DATA TO EXAMINE
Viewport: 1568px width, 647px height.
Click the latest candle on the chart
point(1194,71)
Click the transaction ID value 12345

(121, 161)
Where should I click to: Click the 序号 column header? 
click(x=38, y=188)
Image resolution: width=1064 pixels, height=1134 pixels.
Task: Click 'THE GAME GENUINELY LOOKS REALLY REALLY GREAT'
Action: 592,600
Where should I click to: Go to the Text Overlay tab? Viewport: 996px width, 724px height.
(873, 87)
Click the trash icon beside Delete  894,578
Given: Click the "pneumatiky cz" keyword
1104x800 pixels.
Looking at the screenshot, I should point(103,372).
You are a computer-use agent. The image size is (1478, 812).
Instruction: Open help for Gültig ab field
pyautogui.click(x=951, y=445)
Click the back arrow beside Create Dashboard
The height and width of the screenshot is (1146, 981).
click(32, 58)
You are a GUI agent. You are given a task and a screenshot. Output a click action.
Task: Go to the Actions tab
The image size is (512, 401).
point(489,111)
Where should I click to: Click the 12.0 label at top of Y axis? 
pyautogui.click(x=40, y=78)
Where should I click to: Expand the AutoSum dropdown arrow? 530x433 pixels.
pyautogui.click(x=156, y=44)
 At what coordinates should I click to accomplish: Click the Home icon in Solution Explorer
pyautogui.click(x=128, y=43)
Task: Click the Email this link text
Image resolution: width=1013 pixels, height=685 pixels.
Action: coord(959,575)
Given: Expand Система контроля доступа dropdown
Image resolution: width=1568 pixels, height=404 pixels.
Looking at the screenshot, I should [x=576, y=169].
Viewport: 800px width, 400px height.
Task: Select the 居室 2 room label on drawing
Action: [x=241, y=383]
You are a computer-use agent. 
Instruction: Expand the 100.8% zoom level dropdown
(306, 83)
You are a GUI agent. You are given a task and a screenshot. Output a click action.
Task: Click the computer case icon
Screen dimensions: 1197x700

WHAT IS BEING ASKED
Could you retype all of the records above exactly as they appear?

THE ANSWER
Viewport: 1568px width, 647px height.
Click the latest candle on the chart
point(1194,71)
Click the transaction ID value 12345

(121, 161)
Where should I click to: Click the 序号 column header? 
click(x=38, y=188)
Image resolution: width=1064 pixels, height=1134 pixels.
Task: Click 'THE GAME GENUINELY LOOKS REALLY REALLY GREAT'
Action: 592,600
Where should I click to: Go to the Text Overlay tab? Viewport: 996px width, 724px height.
(873, 87)
Click the trash icon beside Delete  894,578
Given: Click the "pneumatiky cz" keyword
1104x800 pixels.
Looking at the screenshot, I should point(103,372).
You are a computer-use agent. The image size is (1478, 812).
Instruction: Open help for Gültig ab field
pyautogui.click(x=951, y=445)
Click the back arrow beside Create Dashboard
The height and width of the screenshot is (1146, 981).
click(32, 58)
You are a GUI agent. You are given a task and a screenshot. Output a click action.
Task: Go to the Actions tab
The image size is (512, 401).
point(489,111)
Where should I click to: Click the 12.0 label at top of Y axis? 
pyautogui.click(x=40, y=78)
Where should I click to: Expand the AutoSum dropdown arrow? 530x433 pixels.
pyautogui.click(x=156, y=44)
 At what coordinates should I click to accomplish: Click the Home icon in Solution Explorer
pyautogui.click(x=128, y=43)
Task: Click the Email this link text
Image resolution: width=1013 pixels, height=685 pixels.
Action: coord(959,575)
Given: Expand Система контроля доступа dropdown
Image resolution: width=1568 pixels, height=404 pixels.
Looking at the screenshot, I should [x=576, y=169].
Viewport: 800px width, 400px height.
Task: Select the 居室 2 room label on drawing
Action: [x=241, y=383]
You are a computer-use agent. 
Instruction: Expand the 100.8% zoom level dropdown
(306, 83)
You are a GUI agent. You are given a task and a screenshot. Output a click action.
Task: Click the computer case icon
Screen dimensions: 1197x700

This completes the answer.